**WHAT TO PRODUCE**
Arrange the entries as a numbered list, from the first line of the entries through the line with "point(220,36)". Skip blank lines and omit the pictures.
--- Start DATA TO PROCESS ---
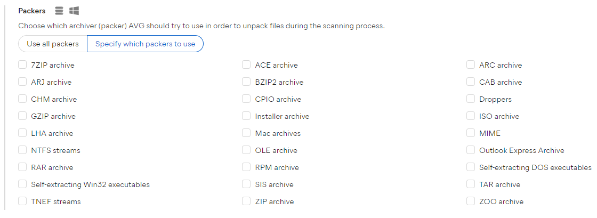Image resolution: width=597 pixels, height=218 pixels.
Task: Tick the ZIP archive checkbox
Action: click(246, 201)
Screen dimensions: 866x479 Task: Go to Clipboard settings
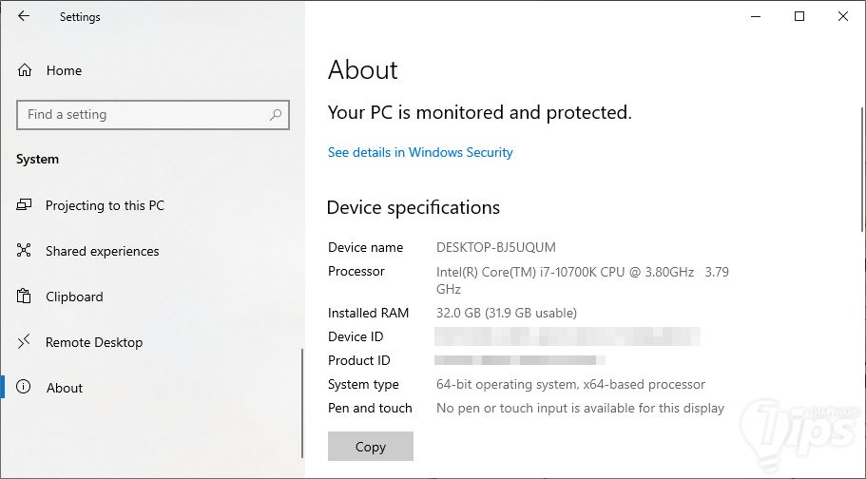pos(74,297)
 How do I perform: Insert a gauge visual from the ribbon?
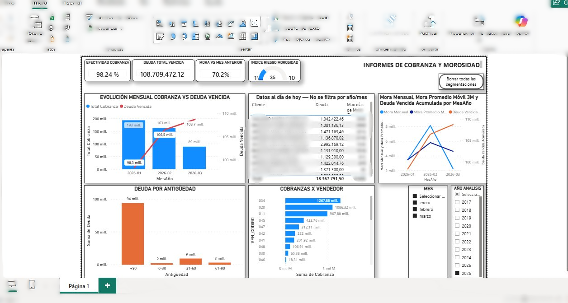point(220,36)
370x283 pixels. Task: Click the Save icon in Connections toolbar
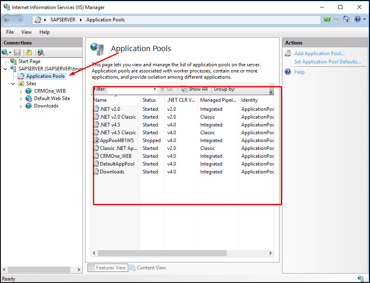point(17,52)
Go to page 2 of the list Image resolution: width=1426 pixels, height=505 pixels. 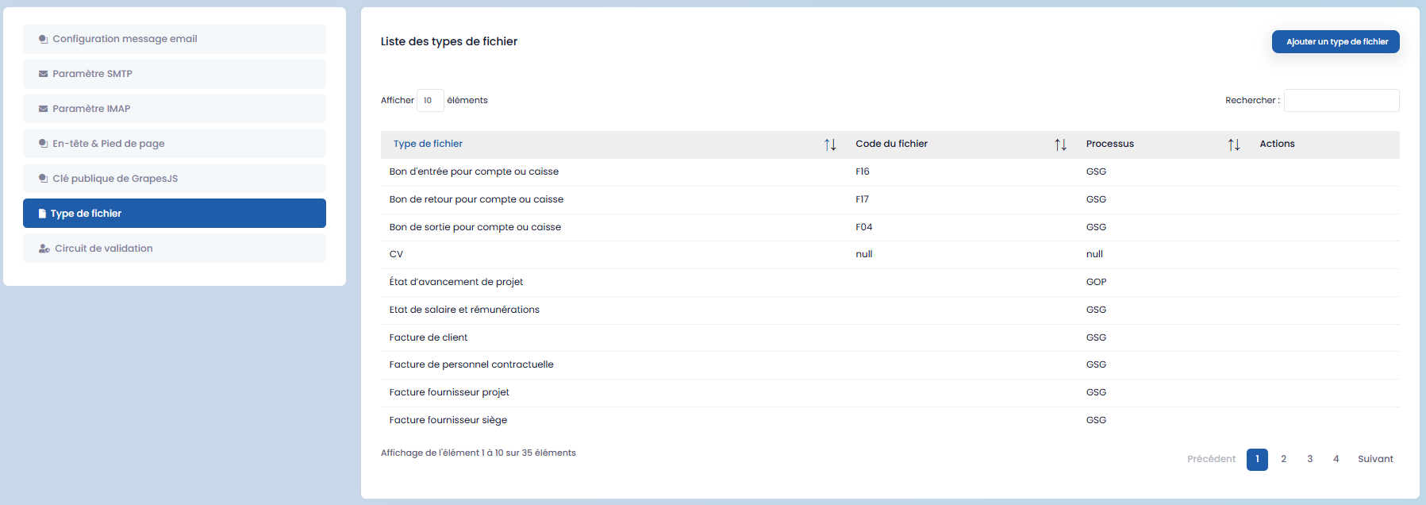coord(1283,459)
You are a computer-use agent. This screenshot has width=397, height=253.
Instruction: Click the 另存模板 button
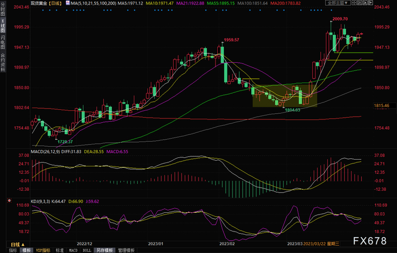pos(104,250)
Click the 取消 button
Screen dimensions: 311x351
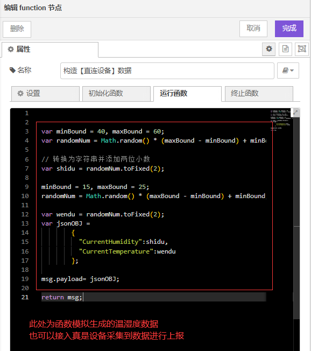pos(253,29)
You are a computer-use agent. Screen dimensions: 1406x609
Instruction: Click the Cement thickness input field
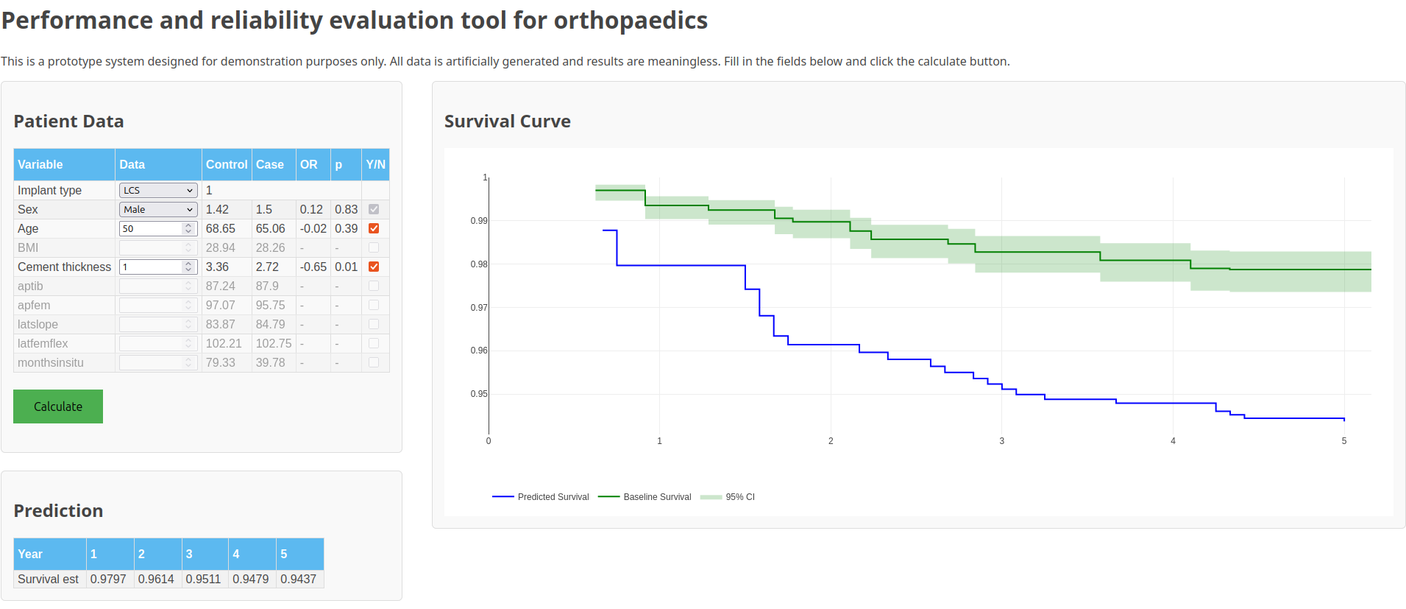point(150,267)
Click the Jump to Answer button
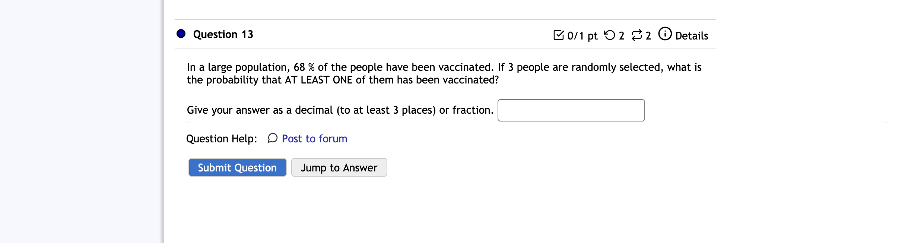The width and height of the screenshot is (905, 243). click(x=339, y=167)
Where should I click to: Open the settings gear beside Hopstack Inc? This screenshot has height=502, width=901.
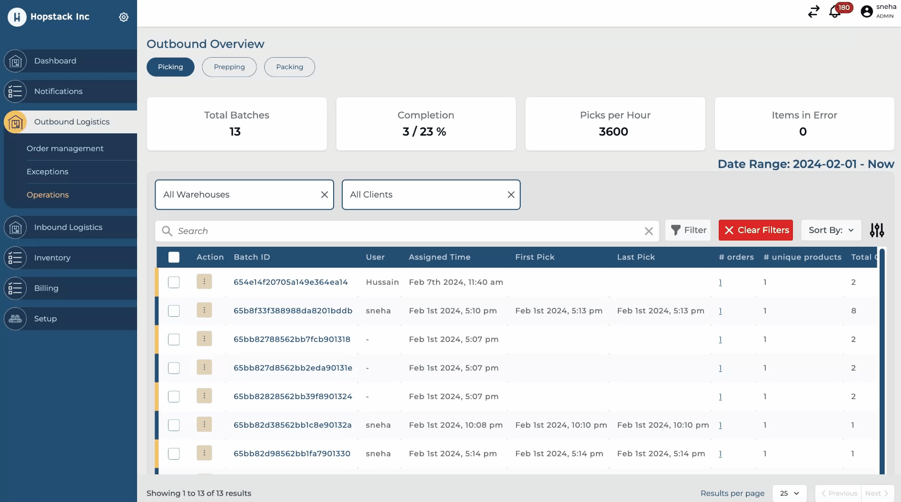click(124, 17)
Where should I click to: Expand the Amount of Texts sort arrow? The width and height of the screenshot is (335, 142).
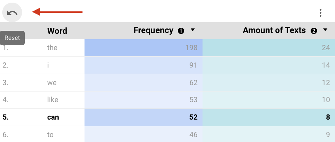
--- End DATA TO PROCESS ---
**EXERCISE SOLUTION**
1. Image resolution: width=597 pixels, height=218 pixels.
2. Task: Tick the ZIP archive checkbox
3. Action: click(246, 201)
4. Screen dimensions: 866x479 Task: Go to Clipboard settings
5. pos(74,297)
6.  How do I perform: Insert a gauge visual from the ribbon?
7. point(220,36)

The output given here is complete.